Musical Times, Octber 1957

Notes and Comments

By Harold Rutland

Dennis Brain

That Dennis Brain's astonishing career should have been cut short at the age of thirty-six is both shocking and tragic. He once told me that his chief interest, apart from music, was driving fast cars; preferably, he said, abroad, 'where the roads are better'. It has been conjectured that he may have fallen asleep before his accident: he had, after all, been driving most of the night. But he was certainly a first-class driver, as his brother Leonard has testified.

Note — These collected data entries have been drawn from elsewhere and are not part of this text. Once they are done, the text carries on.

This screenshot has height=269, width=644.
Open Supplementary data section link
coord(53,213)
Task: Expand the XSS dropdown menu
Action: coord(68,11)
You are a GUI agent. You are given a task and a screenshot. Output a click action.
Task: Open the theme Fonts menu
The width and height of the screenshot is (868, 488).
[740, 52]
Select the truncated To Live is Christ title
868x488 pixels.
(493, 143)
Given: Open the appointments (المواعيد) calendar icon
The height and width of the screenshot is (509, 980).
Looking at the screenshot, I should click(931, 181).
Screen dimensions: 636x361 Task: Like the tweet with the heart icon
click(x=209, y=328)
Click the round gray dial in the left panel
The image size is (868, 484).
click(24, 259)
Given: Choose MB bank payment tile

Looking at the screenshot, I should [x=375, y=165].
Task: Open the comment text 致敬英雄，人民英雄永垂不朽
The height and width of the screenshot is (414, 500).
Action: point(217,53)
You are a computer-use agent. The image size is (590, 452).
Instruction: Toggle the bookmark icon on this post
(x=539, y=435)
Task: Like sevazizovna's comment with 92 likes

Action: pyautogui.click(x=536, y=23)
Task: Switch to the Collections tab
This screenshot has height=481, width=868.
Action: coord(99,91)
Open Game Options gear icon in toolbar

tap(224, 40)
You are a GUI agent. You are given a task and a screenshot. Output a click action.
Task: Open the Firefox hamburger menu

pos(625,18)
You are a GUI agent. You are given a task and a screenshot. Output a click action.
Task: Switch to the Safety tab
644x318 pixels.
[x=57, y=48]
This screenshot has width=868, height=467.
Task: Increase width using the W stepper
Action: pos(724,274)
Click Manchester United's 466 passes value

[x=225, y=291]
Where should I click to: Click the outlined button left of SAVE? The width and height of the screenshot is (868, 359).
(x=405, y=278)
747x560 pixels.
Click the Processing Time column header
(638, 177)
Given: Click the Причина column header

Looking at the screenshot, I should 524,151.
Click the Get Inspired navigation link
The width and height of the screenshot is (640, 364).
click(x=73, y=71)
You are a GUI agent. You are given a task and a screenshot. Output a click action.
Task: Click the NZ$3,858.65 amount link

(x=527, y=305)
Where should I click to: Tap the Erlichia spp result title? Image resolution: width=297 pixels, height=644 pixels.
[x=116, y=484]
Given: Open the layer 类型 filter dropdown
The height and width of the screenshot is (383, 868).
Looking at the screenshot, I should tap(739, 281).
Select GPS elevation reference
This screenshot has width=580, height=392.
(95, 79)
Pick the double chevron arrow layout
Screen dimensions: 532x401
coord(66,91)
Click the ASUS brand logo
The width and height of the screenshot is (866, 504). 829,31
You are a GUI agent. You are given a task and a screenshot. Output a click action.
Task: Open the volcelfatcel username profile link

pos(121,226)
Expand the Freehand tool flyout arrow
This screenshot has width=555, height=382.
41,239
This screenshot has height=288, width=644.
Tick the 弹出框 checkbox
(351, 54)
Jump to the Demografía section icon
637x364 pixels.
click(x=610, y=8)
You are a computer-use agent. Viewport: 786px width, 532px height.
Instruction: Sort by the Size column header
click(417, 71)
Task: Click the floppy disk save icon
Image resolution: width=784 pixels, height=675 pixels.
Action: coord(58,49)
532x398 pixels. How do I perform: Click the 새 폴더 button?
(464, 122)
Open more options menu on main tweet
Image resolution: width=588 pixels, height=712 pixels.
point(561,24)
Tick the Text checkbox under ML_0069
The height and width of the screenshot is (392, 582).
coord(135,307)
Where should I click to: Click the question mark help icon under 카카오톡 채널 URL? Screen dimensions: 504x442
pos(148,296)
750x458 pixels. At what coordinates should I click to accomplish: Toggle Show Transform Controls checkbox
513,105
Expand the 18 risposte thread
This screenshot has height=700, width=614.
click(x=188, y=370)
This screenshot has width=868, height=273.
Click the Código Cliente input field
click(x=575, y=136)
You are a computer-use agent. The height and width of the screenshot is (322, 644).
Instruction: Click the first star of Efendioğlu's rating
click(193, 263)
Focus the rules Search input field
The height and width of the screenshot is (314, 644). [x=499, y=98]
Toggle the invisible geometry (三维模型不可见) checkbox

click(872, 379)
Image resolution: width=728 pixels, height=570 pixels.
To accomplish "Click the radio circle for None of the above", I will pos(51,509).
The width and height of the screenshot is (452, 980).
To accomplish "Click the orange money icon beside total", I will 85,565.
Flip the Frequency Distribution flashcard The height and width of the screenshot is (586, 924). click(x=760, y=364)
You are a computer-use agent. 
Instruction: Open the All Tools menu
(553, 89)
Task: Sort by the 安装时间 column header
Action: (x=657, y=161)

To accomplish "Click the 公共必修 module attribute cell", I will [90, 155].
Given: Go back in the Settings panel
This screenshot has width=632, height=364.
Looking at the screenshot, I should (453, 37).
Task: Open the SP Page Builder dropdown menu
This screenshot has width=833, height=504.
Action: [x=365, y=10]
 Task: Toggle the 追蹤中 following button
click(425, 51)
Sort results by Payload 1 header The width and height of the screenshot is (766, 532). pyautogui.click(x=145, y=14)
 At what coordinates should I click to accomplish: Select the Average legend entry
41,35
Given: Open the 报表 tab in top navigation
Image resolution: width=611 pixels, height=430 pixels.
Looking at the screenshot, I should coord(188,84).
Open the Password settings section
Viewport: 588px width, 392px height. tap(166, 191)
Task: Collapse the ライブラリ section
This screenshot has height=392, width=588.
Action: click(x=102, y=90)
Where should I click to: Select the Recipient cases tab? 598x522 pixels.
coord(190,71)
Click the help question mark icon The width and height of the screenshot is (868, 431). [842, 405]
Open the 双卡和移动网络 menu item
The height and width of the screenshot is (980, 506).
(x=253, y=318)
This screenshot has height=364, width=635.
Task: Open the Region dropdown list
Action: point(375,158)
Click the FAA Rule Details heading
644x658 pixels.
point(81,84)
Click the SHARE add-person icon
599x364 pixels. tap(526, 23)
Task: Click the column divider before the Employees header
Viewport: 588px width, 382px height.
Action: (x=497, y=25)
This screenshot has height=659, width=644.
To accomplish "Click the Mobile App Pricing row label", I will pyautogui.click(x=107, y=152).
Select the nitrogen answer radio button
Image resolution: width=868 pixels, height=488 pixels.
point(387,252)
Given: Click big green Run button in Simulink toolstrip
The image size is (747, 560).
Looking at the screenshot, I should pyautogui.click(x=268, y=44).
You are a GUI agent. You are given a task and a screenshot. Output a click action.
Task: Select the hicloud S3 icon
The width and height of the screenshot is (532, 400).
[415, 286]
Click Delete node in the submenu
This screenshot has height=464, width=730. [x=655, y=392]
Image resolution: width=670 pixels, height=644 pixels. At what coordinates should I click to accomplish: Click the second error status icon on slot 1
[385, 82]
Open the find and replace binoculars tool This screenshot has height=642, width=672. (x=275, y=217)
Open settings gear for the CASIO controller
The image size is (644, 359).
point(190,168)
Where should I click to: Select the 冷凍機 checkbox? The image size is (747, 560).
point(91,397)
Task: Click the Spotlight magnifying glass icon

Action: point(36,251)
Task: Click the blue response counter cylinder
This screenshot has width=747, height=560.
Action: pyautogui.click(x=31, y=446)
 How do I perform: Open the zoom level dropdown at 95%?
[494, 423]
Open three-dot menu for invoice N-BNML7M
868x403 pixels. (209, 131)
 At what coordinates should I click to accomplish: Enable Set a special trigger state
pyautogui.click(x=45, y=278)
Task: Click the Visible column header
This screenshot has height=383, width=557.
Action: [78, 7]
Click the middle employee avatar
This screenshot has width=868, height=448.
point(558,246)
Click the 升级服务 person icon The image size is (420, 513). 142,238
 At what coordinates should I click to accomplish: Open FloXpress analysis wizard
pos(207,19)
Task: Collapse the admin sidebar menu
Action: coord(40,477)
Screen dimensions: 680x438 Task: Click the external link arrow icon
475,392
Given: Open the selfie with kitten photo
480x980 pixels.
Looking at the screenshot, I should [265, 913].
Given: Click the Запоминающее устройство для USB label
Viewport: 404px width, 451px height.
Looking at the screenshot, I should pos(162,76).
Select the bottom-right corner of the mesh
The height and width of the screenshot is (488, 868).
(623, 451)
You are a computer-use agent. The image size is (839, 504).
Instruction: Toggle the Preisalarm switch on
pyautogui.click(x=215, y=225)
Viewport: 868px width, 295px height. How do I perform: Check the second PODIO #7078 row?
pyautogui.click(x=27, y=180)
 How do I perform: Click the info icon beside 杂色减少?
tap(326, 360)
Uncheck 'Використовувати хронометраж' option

   Sir Thomas Beecham described him as a prodigy. And a friend of mine, who played the horn with him in the R.A.F. Band during the war, called him a phenomenon, and confessed that it was almost alarming to sit near him during a performance. Whereas most horn-playes prepare themselves and their instrument in good time before they are called upon, Dennis Brain would sit there quite imperturbably until time came for him to play, when he would raise the instrument to his lips only a few seconds before, and exactly the right sound would come out at the right moment without any apparent effort. He himself said in his unassuming way, that he had simply been lucky. He was certainly lucky to be born into the right kind of family. His grandfather, his father and two of his uncles, all played the horn. Aubray Brain, his father, is of course, a famous horn player, he was principal horn of the B.B.C. Symphony Orchestra from 1930, when it was founded, until 1945. And Alfred Brain, Dennis's uncle, was for many years principal horn in the Queen's Hall Orchestra under Sir Henry Wood; for the past thirty years or so he has lived and worked in America. In spite of this family tradition, the pressure was brought to bear on Dennis to take up the instrument; he did so, of his own free will, when he was fifteen. It may be worth putting on record what Hindemith wrote in Dennis Brain's copy of the Horn Concerto he composed for him, after its first performance at Baden-Baden in 1950: 'To the unsurpassed Urauffuhrer of this piece. A grateful composer'.